Abstract

An important approach to molecular diagnostics is integrating organized substances that provide complex molecular level responses to introduced chemical and biological agents with conditions that optimize and distinguish such responses. In this respect, liquid crystal dispersions are attractive components of molecular diagnostic tools. This paper analyzes a colloid system, containing a nematic liquid crystal as a dispersed phase, and aqueous surfactant and polymer solutions as the continuous phases. We applied a microfluidic approach for tuning orientation of liquid crystal molecules in picoliter droplets immobilized on microchannel walls.
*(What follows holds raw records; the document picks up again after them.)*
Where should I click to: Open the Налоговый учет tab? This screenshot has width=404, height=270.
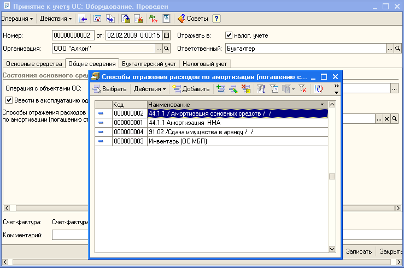(x=204, y=64)
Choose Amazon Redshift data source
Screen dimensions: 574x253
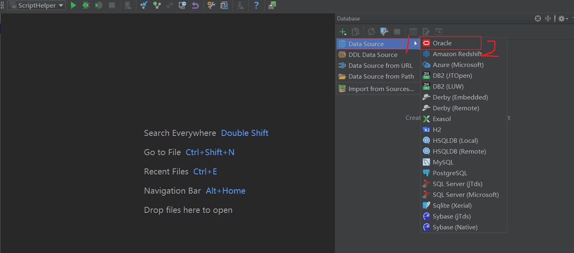(x=457, y=54)
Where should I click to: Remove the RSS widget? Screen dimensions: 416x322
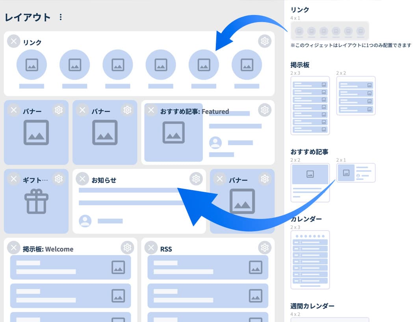point(151,247)
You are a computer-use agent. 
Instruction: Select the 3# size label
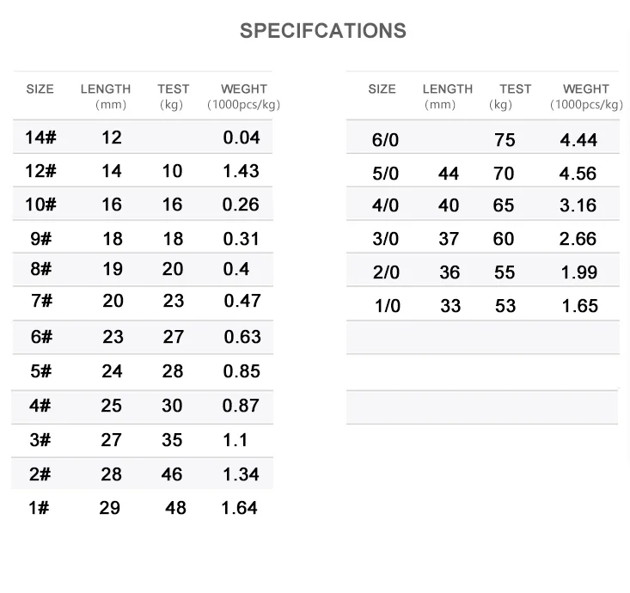40,440
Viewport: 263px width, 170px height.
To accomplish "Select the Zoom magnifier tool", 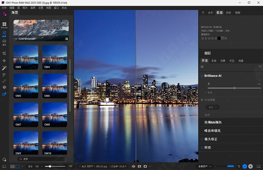I will [4, 95].
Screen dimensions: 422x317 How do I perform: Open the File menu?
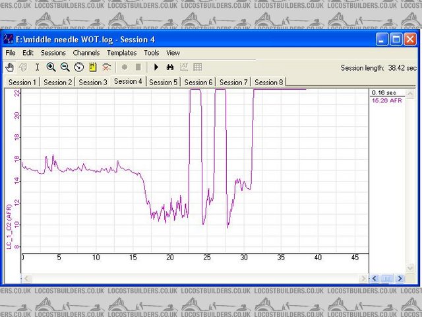coord(11,53)
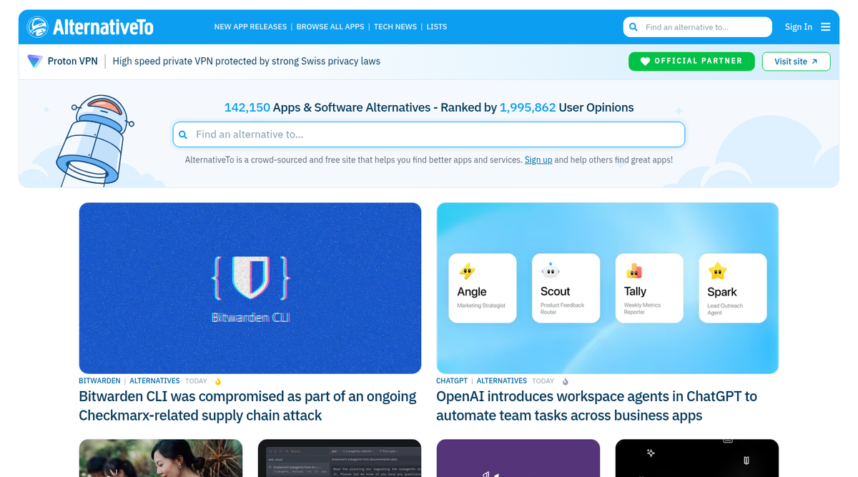The image size is (858, 477).
Task: Click Sign In
Action: [x=798, y=26]
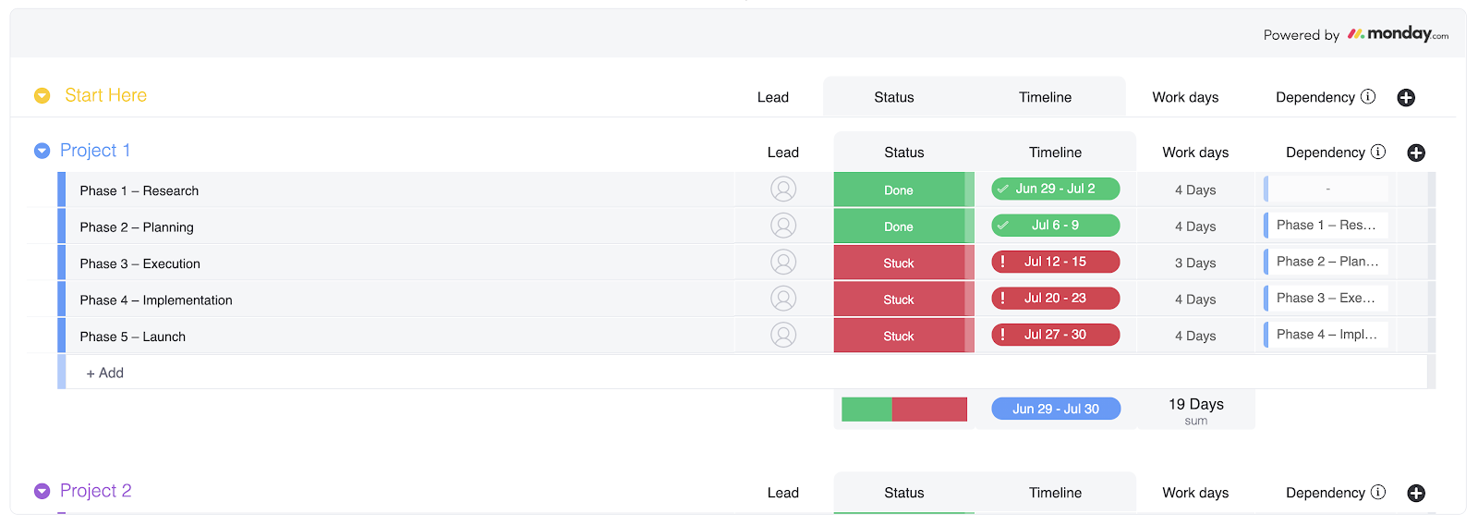This screenshot has height=526, width=1478.
Task: Click Dependency info icon in Start Here header
Action: (x=1368, y=96)
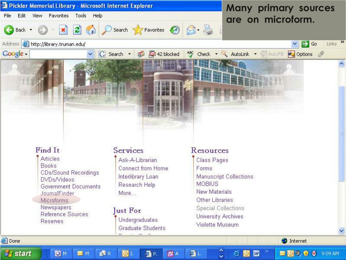Expand the address bar dropdown arrow
The height and width of the screenshot is (260, 346).
tap(295, 44)
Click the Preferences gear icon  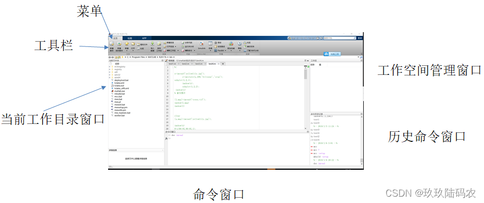[216, 43]
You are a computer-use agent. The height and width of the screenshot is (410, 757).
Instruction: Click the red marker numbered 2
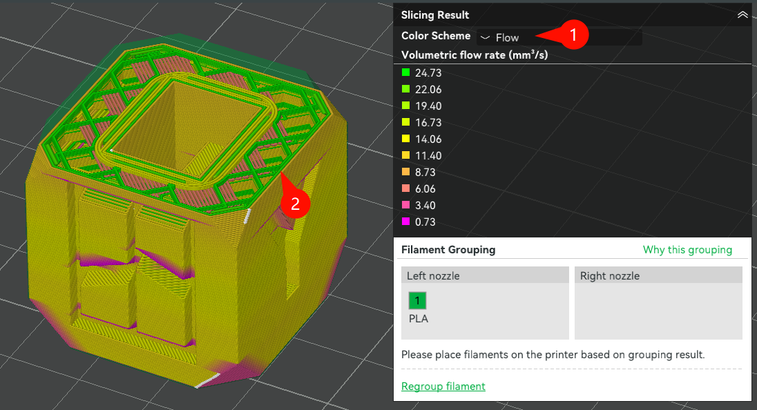tap(295, 204)
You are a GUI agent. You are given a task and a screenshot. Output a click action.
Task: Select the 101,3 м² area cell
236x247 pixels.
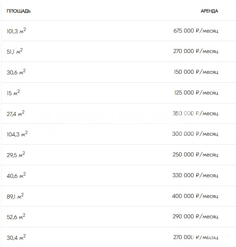[16, 31]
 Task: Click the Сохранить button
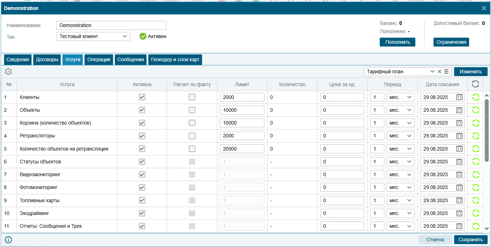pyautogui.click(x=471, y=240)

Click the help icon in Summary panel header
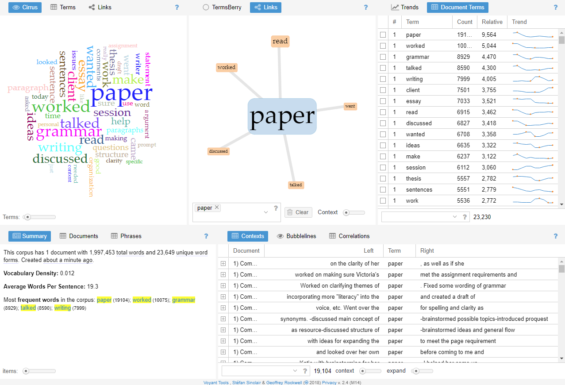(x=206, y=236)
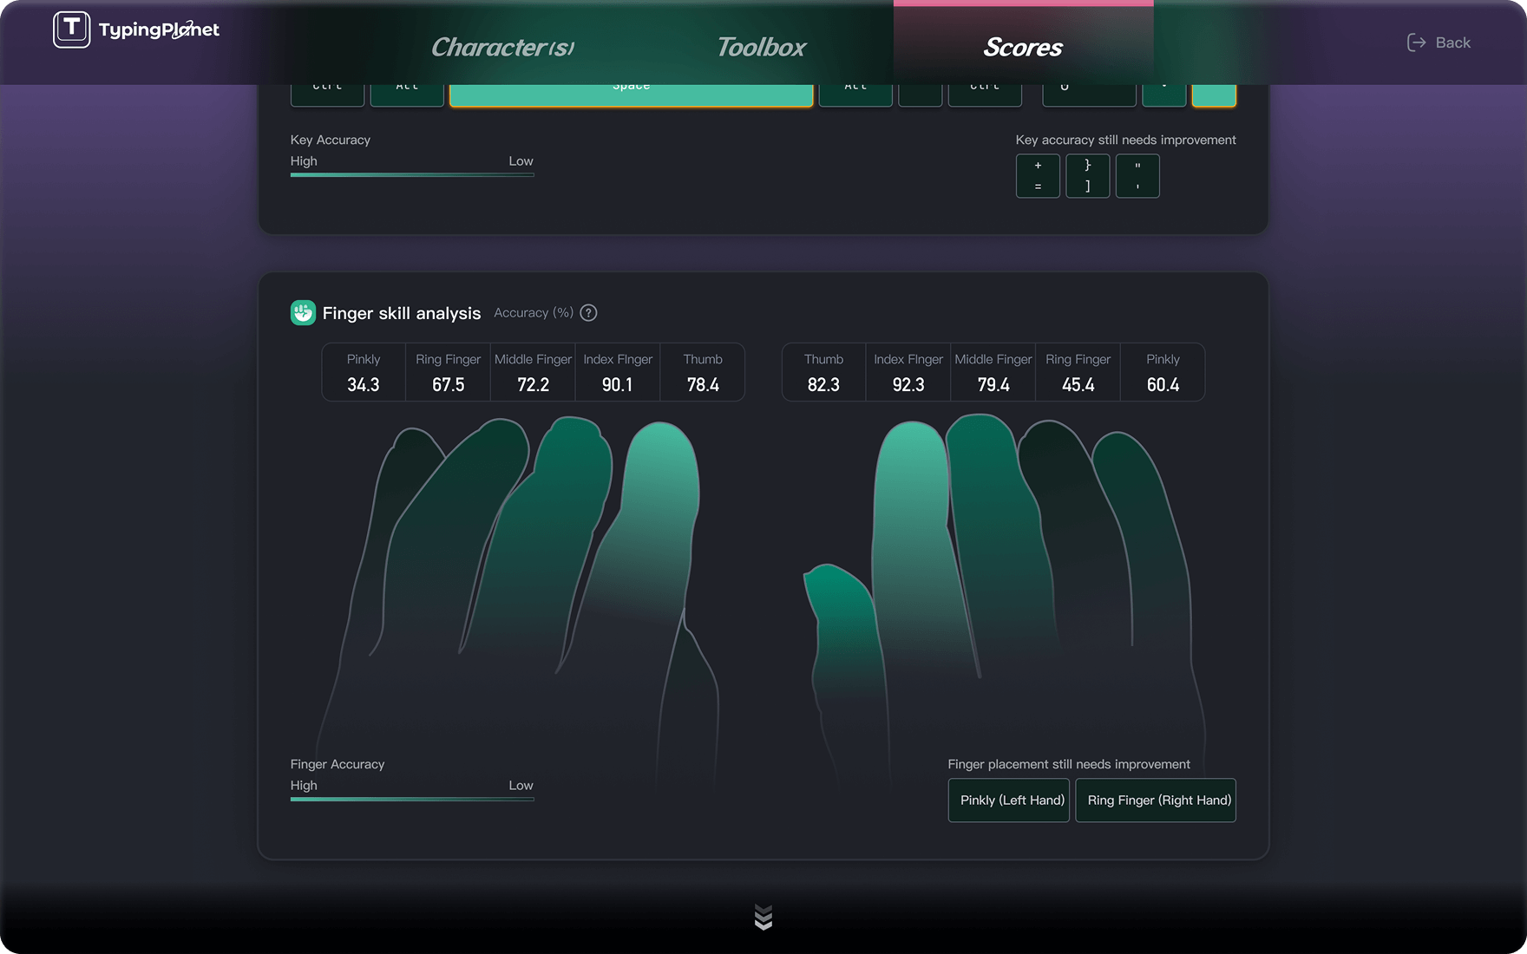
Task: Expand more content with the down chevrons
Action: [763, 917]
Introduction of surfactant to the aqueous phase was found to proportionally increase the order parameter of liquid crystal molecules in microdroplets. Infusion of polymer solutions into surfactant-mediated microfluidic liquid crystal dispersions increased the order parameter at much lower surfactant concentrations, while further infusion of surfactant solutions randomized the orientation of liquid crystal molecules. These effects were correlated with the adsorption of surfactant molecules on surfaces of microdroplets, stabilizing the effect of a polymer matrix on bound surfactant ions and the formation of insoluble polymer-colloid aggregates, respectively. The revealed molecular behavior of liquid crystal dispersions may contribute to optimized synthesis of responsive liquid crystal dispersions for in-flow molecular diagnostics of polymers and colloids, and the development of functional laboratory-on-chip prototypes.